REQUIRED ACTION:
For this exercise, copy out each line of the material below that includes "computer".

# # # # # # #

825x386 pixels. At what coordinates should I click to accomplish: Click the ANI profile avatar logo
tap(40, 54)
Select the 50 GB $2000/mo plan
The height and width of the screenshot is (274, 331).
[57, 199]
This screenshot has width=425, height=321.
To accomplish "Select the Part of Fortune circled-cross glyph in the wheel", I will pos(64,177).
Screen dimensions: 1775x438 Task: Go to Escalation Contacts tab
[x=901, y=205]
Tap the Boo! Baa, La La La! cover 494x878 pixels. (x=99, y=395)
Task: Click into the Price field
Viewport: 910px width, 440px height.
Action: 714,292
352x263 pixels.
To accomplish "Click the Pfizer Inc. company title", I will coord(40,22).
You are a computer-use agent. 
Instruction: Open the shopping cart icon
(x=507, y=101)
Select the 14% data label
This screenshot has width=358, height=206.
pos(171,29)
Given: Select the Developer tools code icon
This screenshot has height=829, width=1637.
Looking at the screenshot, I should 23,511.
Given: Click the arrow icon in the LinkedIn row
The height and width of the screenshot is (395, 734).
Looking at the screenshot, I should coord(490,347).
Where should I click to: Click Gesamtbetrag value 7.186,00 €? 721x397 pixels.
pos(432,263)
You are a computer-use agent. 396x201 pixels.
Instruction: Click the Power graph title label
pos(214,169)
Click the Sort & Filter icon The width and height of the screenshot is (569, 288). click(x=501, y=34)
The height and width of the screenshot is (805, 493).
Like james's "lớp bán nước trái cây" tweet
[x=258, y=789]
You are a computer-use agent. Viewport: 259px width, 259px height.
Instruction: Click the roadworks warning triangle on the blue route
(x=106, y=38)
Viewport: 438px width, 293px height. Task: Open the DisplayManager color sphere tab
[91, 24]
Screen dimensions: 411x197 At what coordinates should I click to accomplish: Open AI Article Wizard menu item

# # # # # # #

ANSWER SPACE:
You are a computer-use agent. 
You are a computer-use agent. 396x201 pixels.
You are a computer-use agent. Viewport: 259px width, 259px height.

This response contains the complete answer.